There’s some things you just don’t forget. I remember my Dad telling me at the age of four to watch the television because something really important was happening. That event was the falling of the Berlin Wall. Ironically I don’t remember anything about the footage, but I do remember my Dad telling me to watch it.
I also remember Ireland beating Romania on penalties in the 1990 World Cup Finals to reach the quarter final of the competition for the first time in their history. Afterwards we went out for a drive around Limerick, where I lived at the time. People were beeping horns, cheering and generally having a great time.
Another thing I’ll never forget is the weekend of the San Marino Grand Prix in 1994. On the Saturday during qualifying a Formula One driver called Roland Ratzenberger died. The next day, during the race three times world champion Ayrton Senna died. I remember the event because it was the first time someone I’d watch compete and knew about had died.
Senna tells the story of the Brazilian driver, from the beginning of his career in 1984 up until his untimely death in 1994.
It makes the slightly unusual choice of containing no narrator or talking heads. Instead, all the footage and audio is taken from the time of the events taking place. This proves to be a very wise and important decision, allowing the film to move from what could have been a good television movie to a great cinematic documentary.
It allows the commentary and opinions on Senna to avoid the sentimentality that may otherwise accompany them if they were given today. In addition, it allows the events to play out in a strange kind of sped up real-time. As we see the rise of this great driver from plucky underdog to ruthless champion.
The main narrative of the movie concerns his relationship to the other great driver of his generation, Frenchman Alain Prost.
Prost, nicknamed “The Professor” is depicted as a cool, calculating driver, who would know exactly how to set up his car to get the most from the race.
Senna, on the other hand, is portrayed as a passionate, instinctive driver who believed in the competitive element of the sport, and took the greatest joy from passing other drivers. We’re also given an insight into his strong faith in God, which Prost believed allowed Senna to take more risks than any other driving; as though the Brazilian believed God would somehow protect him from harm.
Being in the best team in Formula One at the time, McLaren, Prost held the upper hand until 1988, when Senna became his new teammate. With the same car, racing for the same team, it finally gave Senna the chance to show the world of Formula One what he was really made of.
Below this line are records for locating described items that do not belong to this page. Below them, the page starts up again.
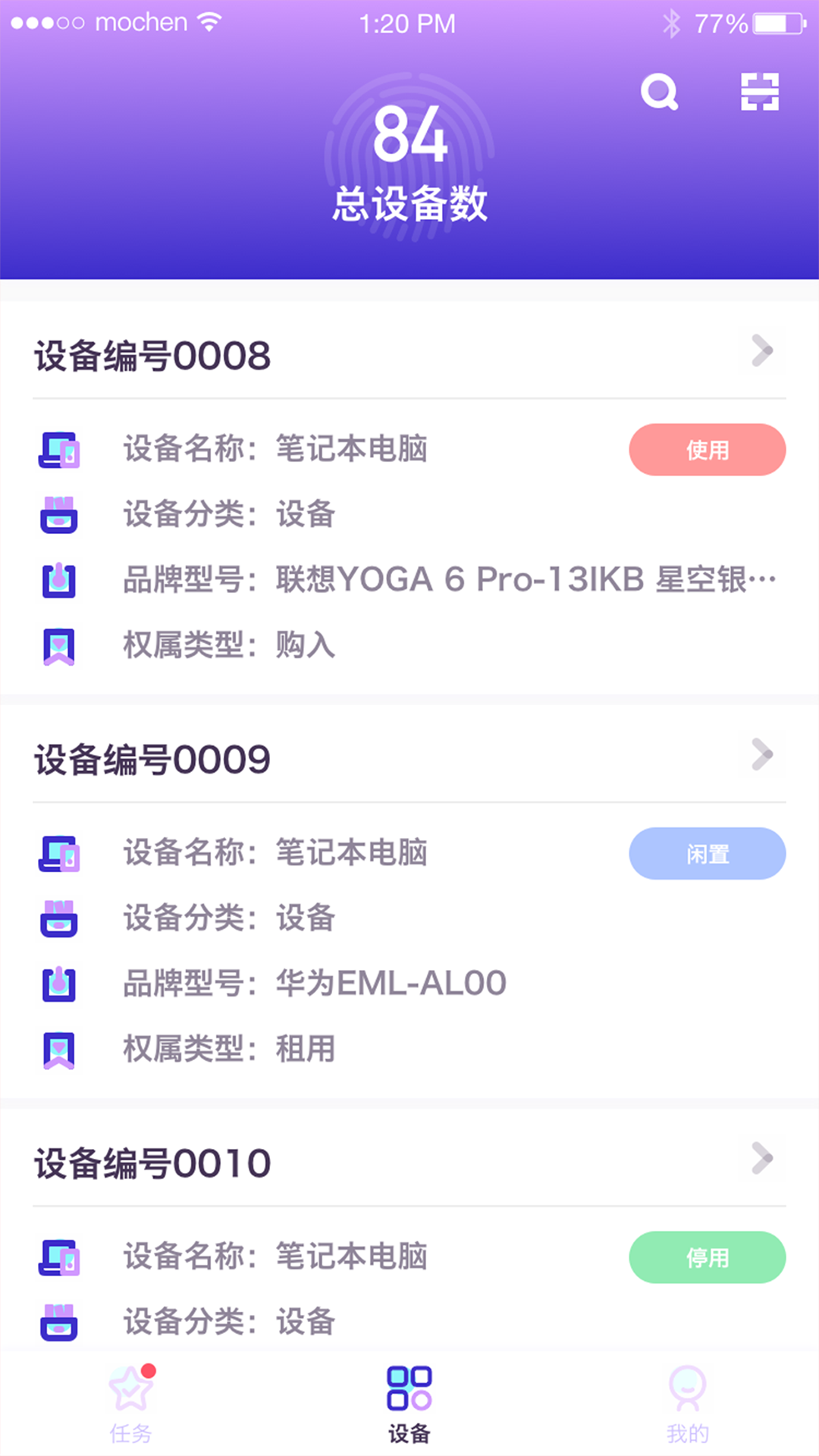Toggle the 停用 status on device 0010

pyautogui.click(x=706, y=1257)
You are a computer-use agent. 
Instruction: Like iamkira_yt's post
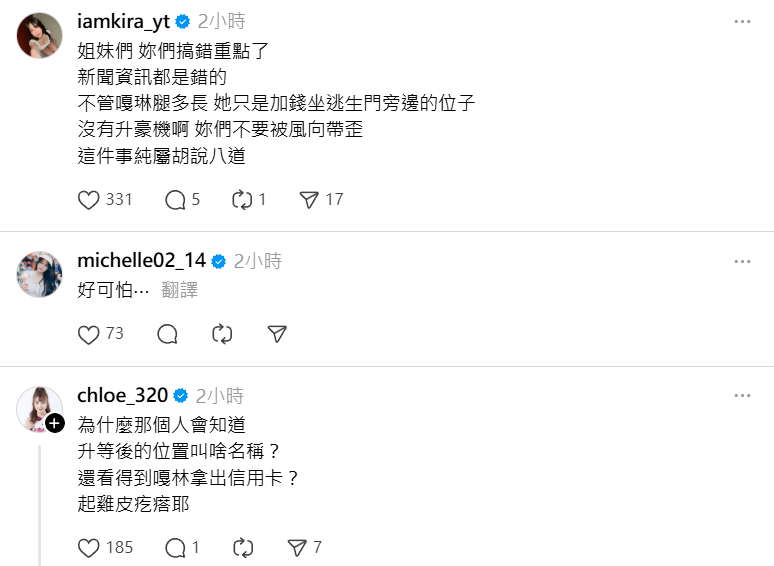pyautogui.click(x=89, y=200)
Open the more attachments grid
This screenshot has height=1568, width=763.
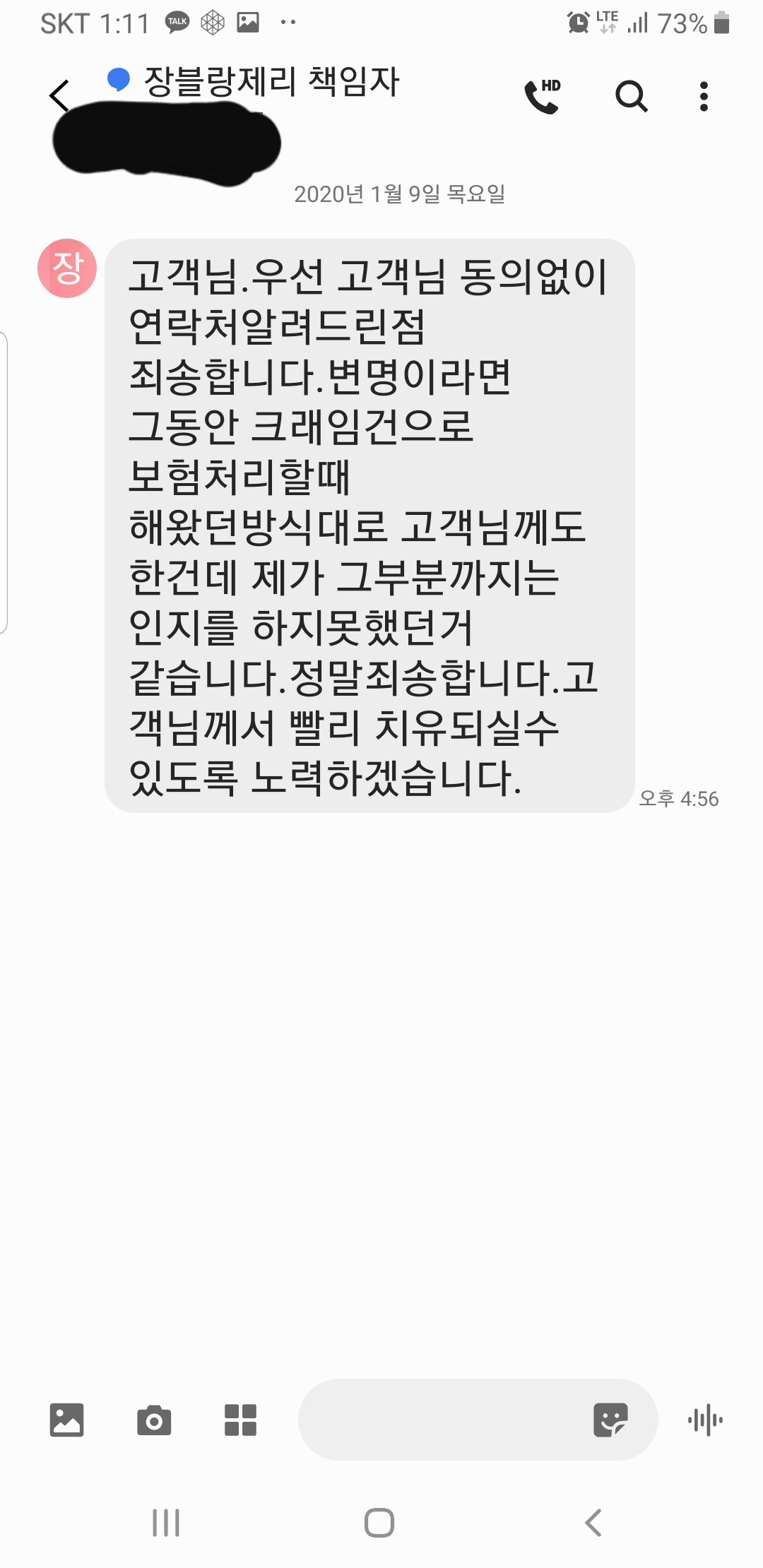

As we see this rivalry unfold in its entirety we get a real insight into the values, passions and skills of these two great competitors. Even without the film’s tragic end, the twists and turns in the Prost/Senna saga make for a brilliantly cinematic tale.
The climax to the film makes for an almost unwatchable experience: We realise every decision, event and reaction will only lead to one inevitable conclusion. In particular seeing the footage of Senna’s reaction to fellow competitor Ratzenberger’s death is one of the most affecting things I’ve ever seen in the cinema.
Senna is a film that will obviously appeal primarily to Formula One fans. However, it would be a real pity if these were the only people that saw it. In constructing a film that unfolds so naturally, its director Asif Kapadia, has created a remarkable tribute to one of sport’s great competitors and personalities.